# What is being asked:
In the listing below, locate the line that contains "This screenshot has height=721, width=1568." and the line that contains "Task: Disable automatic". Restate word for word those two lines and every line between them, and nothing else.

================================

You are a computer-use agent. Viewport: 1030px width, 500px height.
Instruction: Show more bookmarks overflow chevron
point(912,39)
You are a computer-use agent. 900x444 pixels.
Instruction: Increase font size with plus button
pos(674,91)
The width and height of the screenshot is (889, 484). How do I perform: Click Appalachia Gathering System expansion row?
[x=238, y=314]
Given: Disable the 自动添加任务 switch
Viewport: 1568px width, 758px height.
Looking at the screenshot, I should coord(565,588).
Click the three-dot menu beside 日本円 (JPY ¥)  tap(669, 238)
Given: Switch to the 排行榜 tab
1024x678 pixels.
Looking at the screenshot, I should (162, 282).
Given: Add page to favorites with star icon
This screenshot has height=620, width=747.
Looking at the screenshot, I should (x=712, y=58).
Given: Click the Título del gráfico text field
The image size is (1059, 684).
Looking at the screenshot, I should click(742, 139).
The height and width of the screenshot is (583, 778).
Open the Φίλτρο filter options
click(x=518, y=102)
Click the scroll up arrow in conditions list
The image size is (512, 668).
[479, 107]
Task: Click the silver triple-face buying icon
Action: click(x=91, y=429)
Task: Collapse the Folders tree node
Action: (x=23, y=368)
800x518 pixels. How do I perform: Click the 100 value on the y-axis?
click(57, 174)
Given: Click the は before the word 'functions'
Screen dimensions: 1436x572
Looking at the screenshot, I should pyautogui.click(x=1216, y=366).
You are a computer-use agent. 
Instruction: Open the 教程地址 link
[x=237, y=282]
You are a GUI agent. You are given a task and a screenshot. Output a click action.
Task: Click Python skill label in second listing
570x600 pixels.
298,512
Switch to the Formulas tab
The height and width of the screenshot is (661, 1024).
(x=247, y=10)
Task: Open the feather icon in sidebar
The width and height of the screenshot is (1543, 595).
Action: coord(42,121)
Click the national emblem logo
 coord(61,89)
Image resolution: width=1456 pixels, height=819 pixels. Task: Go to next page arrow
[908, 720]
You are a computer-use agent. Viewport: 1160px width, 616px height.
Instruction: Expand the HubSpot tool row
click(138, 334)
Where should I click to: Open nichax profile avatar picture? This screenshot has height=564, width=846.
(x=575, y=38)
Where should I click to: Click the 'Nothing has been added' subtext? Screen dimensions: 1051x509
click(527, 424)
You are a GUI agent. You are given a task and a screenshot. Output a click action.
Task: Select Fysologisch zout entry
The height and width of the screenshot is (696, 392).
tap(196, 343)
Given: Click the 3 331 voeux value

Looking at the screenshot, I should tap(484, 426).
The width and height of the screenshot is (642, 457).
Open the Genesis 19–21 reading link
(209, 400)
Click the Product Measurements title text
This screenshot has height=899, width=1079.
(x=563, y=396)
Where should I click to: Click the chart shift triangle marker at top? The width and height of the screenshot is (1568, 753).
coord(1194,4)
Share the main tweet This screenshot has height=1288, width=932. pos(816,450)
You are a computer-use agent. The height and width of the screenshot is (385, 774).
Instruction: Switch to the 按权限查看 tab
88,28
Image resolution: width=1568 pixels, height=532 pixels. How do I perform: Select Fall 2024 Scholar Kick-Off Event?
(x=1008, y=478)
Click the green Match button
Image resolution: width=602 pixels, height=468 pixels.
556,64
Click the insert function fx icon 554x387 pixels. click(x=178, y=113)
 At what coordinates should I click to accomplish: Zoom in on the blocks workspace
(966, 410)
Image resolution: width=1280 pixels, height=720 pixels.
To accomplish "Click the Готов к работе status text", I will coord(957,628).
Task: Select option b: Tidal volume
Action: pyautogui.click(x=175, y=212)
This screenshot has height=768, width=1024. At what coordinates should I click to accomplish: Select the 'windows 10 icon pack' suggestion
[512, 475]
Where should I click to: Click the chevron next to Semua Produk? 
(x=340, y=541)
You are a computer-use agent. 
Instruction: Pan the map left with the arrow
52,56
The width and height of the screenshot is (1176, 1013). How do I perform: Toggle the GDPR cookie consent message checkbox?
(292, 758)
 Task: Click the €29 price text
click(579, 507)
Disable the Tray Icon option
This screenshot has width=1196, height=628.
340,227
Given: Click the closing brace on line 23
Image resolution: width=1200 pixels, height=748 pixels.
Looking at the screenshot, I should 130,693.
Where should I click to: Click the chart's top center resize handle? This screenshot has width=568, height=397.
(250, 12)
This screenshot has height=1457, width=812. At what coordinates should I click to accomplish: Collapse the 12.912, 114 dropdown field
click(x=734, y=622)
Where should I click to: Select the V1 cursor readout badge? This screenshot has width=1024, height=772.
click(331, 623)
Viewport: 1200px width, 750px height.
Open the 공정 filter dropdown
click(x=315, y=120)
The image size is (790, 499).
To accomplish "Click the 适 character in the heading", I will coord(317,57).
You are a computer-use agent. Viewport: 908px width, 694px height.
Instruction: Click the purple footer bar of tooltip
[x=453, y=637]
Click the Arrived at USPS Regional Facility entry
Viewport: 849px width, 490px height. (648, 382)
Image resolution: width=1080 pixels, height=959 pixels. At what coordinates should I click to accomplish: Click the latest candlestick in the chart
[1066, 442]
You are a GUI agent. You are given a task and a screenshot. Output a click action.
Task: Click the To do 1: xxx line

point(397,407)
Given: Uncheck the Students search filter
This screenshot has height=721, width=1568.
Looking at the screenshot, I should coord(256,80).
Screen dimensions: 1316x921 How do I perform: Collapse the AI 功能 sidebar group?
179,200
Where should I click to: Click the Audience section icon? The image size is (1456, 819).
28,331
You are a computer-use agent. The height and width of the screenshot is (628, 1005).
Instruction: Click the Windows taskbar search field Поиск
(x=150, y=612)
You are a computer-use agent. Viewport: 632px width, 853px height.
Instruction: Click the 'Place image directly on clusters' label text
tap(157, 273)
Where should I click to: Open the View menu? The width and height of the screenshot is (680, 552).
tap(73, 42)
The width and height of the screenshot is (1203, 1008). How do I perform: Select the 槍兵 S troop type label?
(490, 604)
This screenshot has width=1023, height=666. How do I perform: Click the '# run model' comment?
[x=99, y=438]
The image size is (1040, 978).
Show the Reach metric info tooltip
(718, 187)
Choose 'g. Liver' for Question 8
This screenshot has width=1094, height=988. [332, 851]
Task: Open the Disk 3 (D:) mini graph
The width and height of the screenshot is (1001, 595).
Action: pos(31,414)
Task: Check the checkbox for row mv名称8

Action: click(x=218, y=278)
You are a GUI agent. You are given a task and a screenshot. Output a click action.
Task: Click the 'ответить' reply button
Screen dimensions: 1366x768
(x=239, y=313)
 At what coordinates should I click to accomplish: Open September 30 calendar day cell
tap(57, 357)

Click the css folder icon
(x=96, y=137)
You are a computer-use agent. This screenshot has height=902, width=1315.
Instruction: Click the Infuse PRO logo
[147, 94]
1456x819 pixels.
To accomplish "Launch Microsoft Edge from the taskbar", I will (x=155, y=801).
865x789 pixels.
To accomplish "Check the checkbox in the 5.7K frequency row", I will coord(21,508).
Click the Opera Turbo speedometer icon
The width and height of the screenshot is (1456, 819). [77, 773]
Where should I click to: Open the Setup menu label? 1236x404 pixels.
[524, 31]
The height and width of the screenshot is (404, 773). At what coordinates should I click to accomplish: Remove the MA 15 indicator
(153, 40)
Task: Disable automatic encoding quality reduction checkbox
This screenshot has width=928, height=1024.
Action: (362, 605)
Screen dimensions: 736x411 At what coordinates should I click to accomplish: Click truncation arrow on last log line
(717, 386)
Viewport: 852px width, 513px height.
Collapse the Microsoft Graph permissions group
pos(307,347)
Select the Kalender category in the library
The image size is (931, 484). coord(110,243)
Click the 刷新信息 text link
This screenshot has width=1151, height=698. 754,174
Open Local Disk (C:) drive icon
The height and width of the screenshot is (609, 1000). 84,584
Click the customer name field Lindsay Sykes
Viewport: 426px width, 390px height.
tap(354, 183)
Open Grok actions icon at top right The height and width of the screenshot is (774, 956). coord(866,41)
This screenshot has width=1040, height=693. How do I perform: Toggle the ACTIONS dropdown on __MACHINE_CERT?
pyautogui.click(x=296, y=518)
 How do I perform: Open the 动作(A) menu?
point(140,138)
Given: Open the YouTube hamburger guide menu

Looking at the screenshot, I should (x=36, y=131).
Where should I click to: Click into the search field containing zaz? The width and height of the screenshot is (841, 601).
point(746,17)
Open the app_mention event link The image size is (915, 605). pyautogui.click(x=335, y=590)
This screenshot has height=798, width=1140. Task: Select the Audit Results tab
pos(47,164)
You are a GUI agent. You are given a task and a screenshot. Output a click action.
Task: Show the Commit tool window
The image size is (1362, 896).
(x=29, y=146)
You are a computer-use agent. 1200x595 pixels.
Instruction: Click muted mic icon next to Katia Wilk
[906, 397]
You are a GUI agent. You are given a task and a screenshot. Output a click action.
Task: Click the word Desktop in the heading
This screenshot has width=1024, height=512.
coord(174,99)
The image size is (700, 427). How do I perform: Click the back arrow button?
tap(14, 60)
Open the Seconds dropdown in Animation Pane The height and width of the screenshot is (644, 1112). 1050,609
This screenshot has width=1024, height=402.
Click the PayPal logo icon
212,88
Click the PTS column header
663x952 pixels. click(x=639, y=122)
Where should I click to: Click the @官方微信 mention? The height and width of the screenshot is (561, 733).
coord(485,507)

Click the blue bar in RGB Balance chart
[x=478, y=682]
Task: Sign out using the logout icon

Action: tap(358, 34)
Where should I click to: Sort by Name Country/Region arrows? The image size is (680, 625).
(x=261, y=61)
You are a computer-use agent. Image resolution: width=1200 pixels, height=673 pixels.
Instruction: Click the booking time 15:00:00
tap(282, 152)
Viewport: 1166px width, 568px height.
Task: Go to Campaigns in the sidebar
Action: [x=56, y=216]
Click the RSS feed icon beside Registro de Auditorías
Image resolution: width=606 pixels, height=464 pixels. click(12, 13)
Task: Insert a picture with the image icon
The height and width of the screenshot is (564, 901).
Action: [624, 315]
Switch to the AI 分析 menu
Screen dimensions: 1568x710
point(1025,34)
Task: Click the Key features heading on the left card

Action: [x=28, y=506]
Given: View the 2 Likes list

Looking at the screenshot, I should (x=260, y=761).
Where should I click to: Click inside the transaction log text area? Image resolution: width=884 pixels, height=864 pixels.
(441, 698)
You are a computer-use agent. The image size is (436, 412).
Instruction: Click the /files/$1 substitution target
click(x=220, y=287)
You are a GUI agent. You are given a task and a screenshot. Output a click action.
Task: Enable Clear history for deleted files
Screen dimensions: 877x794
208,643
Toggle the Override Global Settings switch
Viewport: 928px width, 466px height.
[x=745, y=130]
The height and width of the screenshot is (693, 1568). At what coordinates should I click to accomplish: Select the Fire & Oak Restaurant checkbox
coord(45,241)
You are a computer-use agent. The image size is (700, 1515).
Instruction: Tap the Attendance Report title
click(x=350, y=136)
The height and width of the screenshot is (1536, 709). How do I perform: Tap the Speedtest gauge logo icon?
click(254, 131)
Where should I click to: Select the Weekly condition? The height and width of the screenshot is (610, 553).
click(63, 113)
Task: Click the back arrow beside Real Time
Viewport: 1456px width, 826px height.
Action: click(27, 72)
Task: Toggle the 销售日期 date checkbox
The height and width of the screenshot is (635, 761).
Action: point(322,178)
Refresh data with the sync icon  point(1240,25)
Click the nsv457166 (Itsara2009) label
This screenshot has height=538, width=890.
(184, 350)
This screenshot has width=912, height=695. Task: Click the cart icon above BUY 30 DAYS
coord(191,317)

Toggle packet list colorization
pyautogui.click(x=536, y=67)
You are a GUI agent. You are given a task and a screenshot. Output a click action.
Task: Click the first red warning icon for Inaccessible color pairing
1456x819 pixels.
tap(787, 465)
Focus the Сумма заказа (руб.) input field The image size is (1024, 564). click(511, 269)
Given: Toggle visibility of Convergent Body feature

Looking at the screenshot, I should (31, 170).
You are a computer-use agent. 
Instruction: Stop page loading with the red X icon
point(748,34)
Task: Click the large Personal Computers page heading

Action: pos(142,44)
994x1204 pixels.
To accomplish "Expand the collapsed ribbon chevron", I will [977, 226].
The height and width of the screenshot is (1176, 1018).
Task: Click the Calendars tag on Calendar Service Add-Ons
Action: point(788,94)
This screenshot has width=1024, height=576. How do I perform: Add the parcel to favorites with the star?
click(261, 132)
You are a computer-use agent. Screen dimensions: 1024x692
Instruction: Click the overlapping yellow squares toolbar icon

================================

# Solution:
This screenshot has height=721, width=1568.
Looking at the screenshot, I should coord(256,80).
Screen dimensions: 1316x921 How do I perform: Collapse the AI 功能 sidebar group?
179,200
Where should I click to: Click the Audience section icon? The image size is (1456, 819).
28,331
You are a computer-use agent. The height and width of the screenshot is (628, 1005).
Instruction: Click the Windows taskbar search field Поиск
(x=150, y=612)
You are a computer-use agent. Viewport: 632px width, 853px height.
Instruction: Click the 'Place image directly on clusters' label text
tap(157, 273)
Where should I click to: Open the View menu? The width and height of the screenshot is (680, 552).
tap(73, 42)
The width and height of the screenshot is (1203, 1008). How do I perform: Select the 槍兵 S troop type label?
(490, 604)
This screenshot has width=1023, height=666. How do I perform: Click the '# run model' comment?
[x=99, y=438]
The image size is (1040, 978).
Show the Reach metric info tooltip
(718, 187)
Choose 'g. Liver' for Question 8
This screenshot has width=1094, height=988. [332, 851]
Task: Open the Disk 3 (D:) mini graph
The width and height of the screenshot is (1001, 595).
Action: pos(31,414)
Task: Check the checkbox for row mv名称8

Action: click(x=218, y=278)
You are a GUI agent. You are given a task and a screenshot. Output a click action.
Task: Click the 'ответить' reply button
Screen dimensions: 1366x768
(x=239, y=313)
 At what coordinates should I click to accomplish: Open September 30 calendar day cell
tap(57, 357)

Click the css folder icon
(x=96, y=137)
You are a computer-use agent. This screenshot has height=902, width=1315.
Instruction: Click the Infuse PRO logo
[147, 94]
1456x819 pixels.
To accomplish "Launch Microsoft Edge from the taskbar", I will (x=155, y=801).
865x789 pixels.
To accomplish "Check the checkbox in the 5.7K frequency row", I will coord(21,508).
Click the Opera Turbo speedometer icon
The width and height of the screenshot is (1456, 819). [77, 773]
Where should I click to: Open the Setup menu label? 1236x404 pixels.
[524, 31]
The height and width of the screenshot is (404, 773). At what coordinates should I click to accomplish: Remove the MA 15 indicator
(153, 40)
Task: Disable automatic encoding quality reduction checkbox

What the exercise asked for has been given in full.